Tuesday, January 31, 2012

What are you having?

At this point in pregnancy (33 weeks & 5 days) there are no means possible to hide such an engorged belly. Because of this I am frequently asked "When are you due?" or the not so nice variation of "You're gonna pop any day now." "You're huge." Finally my personal favorite "You look like you should have had your baby already." Ouch. Following this question is the ever popular question of "What are you having?" My sister in law, Emily, sent me a picture (posted below) addressing this ever pressing question.
hehe harhar

More often than not people are taken back by the fact that I could not know the sex of the human being growing inside of me. This only encourages their curiosity and is followed by "What do you want to have?" or "What do you think you are having?" Lets be perfectly honest here. I have no stinkin clue. If you ask me I will say boy. Why? I don't know.

Initially the idea of having a boy scared me to death. Being from a family of 3 girls, the sound of crashing cars and machine guns have never found my favor. However, somewhere in the last 33 weeks something switched.

How amazing it would be to have a mini Jason?! I started to imagine this little boy mimicking his father's movements ever so closely. Wanting to do everything his daddy does. Growing up to be the man that he is: passionate, loyal, affectionate, faithful, confident. He is pretty good looking too if you ask me ;) I fell in love with the idea of having a boy. Now while I do realize that this little Jason I have made up in my mind follows a simple rule that I know not to be true. A little boy does not mean he will be exactly like his dad and a little girl does not mean she will be exactly like her mother. But its fun to fill my mind with such ideas.

Bottom line. Regardless of if baby Graebner is destined to wear blue or pink I will love him/her just as much.

Wednesday, January 18, 2012

Baby watch: 32 weeks

I had an appointment with my midwife today. Good news is the baby has been kicking me so much that I know everything is ok :) HE or she...is already working his or her little self down. I have some little feets shoved up under my ribs and get kicks frequently to remind me.

Not so good news...I have pregnancy carpal tunnel syndrome and my glucose levels are too high. So what does this all mean? The carpal tunnel is in large part due to my fluid retention, I'm basically a giant water balloon. It causes me to have achy joints primarily in my fingers and hips and wakes me up at night. Throughout the day it doesn't bother me as much because I am moving around and the fluid doesn't build up as much. It will go away after birth, as for now there is nothing I can do about it except drink parsley tea to rid my body of excess fluids.

As for the high glucose levels. I took the one hour glucose tolerance test on Monday. That consisted of drinking a highly concentrated glucola drink (mine was lemon-lime) then waiting an hour and having my blood drawn. The test results tell how well or not well your body is metabolising glucose. Apparently I didn't do so well. I now have to take another glucose panel. This one will consist of fasting for 10 hours, I will then have my blood drawn, drink the ever so pleasant glucola and have my blood drawn every hour for the following 3 hours. Sounds fun huh?  Then we will know for sure if I do in fact have gestational diabetes. Luckily like the carpal tunnel it does go away. However, women who are affected by it are often a higher risk for diabetes later in life. Gestational diabetes occurs in only 4% of pregnancies. One of the biggest concerns for gestational diabetes is excess growth of the baby. Too big of a baby often results in a Cesarean. Since we are planning an all natural birth that makes me a little uneasy :/ However I do find comfort in knowing that God is in control and things go by His plans not my own.

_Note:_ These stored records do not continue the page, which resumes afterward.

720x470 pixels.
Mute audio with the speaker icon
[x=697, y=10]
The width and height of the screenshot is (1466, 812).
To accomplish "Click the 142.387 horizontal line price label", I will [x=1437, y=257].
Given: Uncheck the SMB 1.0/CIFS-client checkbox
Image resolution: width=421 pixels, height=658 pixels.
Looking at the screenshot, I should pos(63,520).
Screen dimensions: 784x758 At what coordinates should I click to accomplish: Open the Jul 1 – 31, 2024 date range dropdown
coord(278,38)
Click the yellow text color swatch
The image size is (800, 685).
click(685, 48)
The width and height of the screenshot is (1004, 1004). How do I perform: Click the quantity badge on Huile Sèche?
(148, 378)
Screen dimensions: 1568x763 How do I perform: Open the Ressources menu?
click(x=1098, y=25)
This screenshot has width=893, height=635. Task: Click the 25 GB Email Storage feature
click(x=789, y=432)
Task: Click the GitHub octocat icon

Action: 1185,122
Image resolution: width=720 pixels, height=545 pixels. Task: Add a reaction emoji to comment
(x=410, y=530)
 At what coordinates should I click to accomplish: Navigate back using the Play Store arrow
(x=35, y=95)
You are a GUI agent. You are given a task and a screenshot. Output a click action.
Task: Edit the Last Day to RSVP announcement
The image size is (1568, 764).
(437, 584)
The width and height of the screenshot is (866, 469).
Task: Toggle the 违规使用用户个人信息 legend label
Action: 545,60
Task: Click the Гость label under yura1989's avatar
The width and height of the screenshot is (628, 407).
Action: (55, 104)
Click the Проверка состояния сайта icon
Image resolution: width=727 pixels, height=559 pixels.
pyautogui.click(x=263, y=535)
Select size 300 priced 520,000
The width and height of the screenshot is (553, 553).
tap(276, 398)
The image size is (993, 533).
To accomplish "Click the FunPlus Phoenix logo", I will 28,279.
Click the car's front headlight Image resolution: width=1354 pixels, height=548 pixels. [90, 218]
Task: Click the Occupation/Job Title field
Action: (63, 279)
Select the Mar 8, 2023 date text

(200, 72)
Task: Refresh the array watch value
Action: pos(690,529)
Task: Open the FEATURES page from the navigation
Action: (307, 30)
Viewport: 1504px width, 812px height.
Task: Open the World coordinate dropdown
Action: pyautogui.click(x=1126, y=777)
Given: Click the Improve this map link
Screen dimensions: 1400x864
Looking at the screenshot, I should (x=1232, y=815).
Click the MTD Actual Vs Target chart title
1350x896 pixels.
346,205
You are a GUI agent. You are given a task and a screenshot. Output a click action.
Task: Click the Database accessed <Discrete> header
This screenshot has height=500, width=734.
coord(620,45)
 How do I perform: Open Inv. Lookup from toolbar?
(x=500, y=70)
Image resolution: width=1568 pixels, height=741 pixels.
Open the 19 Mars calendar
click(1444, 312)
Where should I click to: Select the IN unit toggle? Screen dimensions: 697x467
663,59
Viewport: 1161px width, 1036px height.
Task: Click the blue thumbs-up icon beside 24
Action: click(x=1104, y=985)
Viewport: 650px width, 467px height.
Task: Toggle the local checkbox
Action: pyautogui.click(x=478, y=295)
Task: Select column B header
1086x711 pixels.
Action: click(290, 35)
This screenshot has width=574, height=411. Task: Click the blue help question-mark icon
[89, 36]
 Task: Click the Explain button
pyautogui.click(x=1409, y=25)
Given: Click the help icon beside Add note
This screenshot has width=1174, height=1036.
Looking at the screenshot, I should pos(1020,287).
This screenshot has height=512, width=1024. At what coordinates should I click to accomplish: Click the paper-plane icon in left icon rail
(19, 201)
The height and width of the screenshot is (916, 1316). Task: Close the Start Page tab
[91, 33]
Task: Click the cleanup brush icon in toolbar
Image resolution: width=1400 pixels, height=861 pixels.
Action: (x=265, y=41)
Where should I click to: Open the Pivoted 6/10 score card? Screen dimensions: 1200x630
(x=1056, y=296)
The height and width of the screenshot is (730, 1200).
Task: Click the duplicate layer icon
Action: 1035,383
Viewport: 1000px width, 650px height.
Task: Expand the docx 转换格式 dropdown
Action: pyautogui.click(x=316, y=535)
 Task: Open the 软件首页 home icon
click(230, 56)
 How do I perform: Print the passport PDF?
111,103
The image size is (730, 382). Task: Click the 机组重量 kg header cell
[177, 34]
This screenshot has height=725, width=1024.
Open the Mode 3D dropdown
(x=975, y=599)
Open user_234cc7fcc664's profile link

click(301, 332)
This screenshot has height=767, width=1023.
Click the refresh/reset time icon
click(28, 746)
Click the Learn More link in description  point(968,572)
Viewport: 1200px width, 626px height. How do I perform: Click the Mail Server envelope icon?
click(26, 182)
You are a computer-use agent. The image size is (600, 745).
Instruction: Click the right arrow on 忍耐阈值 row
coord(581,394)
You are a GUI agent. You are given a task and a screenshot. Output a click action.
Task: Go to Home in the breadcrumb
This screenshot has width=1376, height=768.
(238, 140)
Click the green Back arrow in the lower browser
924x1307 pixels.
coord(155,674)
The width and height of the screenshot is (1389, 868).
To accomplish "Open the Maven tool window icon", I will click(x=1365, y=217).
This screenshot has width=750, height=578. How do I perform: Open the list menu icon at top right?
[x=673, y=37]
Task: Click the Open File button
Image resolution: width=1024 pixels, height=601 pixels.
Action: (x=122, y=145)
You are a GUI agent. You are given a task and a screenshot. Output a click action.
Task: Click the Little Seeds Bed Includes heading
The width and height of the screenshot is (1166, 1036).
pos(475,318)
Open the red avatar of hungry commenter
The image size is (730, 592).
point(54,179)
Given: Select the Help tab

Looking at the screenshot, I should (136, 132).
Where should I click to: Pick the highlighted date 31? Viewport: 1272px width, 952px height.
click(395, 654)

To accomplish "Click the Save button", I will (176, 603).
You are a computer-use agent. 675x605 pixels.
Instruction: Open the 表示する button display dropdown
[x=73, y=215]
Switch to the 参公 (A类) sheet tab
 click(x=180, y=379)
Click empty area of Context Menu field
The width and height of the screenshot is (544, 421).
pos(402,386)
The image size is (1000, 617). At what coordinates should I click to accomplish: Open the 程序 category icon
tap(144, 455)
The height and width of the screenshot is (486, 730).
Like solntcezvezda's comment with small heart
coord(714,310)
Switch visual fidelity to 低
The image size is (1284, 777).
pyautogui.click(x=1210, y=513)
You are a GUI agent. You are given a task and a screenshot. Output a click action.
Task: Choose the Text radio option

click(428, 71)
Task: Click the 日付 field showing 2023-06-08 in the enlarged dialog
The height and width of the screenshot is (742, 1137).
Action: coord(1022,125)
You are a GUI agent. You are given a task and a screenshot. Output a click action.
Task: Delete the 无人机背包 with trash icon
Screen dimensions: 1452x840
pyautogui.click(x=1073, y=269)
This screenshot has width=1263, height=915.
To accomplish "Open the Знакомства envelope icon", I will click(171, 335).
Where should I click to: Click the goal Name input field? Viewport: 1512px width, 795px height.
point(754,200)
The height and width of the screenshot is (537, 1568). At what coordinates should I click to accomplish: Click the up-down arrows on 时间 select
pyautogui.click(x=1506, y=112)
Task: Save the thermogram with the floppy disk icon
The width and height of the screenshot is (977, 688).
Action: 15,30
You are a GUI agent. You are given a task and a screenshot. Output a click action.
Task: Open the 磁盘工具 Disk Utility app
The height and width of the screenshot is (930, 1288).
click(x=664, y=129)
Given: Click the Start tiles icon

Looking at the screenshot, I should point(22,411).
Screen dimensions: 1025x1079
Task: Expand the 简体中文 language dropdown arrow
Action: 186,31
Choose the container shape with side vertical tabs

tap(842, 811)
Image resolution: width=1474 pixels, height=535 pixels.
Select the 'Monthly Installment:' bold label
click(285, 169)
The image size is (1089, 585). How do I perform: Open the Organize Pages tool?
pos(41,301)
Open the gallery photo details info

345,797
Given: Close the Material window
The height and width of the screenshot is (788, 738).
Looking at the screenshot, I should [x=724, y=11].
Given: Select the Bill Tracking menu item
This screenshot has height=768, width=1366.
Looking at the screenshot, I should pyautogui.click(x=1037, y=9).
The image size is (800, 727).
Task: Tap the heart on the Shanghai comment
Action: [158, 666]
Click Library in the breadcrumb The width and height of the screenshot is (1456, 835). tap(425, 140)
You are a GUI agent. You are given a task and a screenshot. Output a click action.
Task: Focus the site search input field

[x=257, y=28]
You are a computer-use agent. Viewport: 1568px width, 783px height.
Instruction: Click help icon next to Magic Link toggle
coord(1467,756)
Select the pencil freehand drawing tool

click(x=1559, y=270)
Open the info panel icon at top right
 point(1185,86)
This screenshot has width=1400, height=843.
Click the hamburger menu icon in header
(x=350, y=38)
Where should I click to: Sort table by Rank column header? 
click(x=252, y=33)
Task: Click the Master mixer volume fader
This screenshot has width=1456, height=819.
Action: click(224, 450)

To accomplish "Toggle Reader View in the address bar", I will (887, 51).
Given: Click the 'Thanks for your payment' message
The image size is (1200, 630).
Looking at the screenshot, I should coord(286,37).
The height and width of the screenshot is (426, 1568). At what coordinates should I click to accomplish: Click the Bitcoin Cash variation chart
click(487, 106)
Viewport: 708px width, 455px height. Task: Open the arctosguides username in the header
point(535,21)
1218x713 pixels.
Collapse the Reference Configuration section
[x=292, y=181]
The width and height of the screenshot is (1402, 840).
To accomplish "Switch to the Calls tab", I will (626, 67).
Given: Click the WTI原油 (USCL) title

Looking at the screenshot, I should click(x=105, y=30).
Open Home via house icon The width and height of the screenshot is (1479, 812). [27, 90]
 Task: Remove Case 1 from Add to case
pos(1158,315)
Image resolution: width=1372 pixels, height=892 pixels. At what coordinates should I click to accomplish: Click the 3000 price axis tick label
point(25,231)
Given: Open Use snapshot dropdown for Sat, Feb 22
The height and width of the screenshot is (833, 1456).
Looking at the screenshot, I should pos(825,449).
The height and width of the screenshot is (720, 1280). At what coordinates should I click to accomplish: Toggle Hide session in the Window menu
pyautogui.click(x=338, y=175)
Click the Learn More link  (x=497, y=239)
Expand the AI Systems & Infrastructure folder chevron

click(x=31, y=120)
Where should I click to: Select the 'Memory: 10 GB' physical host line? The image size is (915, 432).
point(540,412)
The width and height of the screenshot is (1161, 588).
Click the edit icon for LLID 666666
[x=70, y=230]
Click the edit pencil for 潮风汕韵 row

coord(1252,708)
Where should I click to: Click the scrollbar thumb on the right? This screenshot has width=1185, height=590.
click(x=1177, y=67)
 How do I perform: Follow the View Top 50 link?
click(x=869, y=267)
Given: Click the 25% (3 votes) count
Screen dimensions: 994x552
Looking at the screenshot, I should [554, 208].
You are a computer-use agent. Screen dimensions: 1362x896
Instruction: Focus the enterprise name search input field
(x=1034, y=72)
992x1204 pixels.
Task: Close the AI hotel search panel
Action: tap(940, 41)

"A woman, when she is in labor, has sorrow because her hour has come; but as soon as she has given birth to the child, she no longer remembers the anguish, for joy that a human being has been born into the world."
~ John 16:21

Wednesday, January 11, 2012

uncharted waters.

Today is the day! The day I officially commit to being a blogger. I have been contemplating the idea for quite a while now and after many failed attempts I am taking the plunge. It's not too late for new year's resolutions right? Speaking of which how are all of yours going? Jason's resolution to get up before 7am every day has failed miserably (muahaha). Thank goodness that is over!

Moving on...you may be saying to yourself get to the point...do I even have one? Answer: YES. I've created this little space of mine to fulfill all of my wildest dreams. Don't you roll your eyes, I'm serious over here. Wishing/hoping/crossing all fingers and toes that writing will hold me accountable to a few things. One. Being more crafty. Two. Sharing the joys & not so of married life, pregnancy & life with baby- which will come eventually...right? Three. Venting (even if no one is really out there and I am simply writing to the black hole which is the Internet:). See I told you, all of my wildest dreams.

So who am I anyways? The basics: my name is Bethany. I have been married for 10 months to the love of my life Jason and together we are having a sweet baby BOY...or GIRL ;) due March 16th, 2012. That makes me 30wks and 5dys and may I just say I feel that pregnant! This glow that people speak of is a fat lie...very FAT. So in an effort to combat the fat I got my hair done today. 
That is all for now. I hope you enjoy the roller coaster that is my life.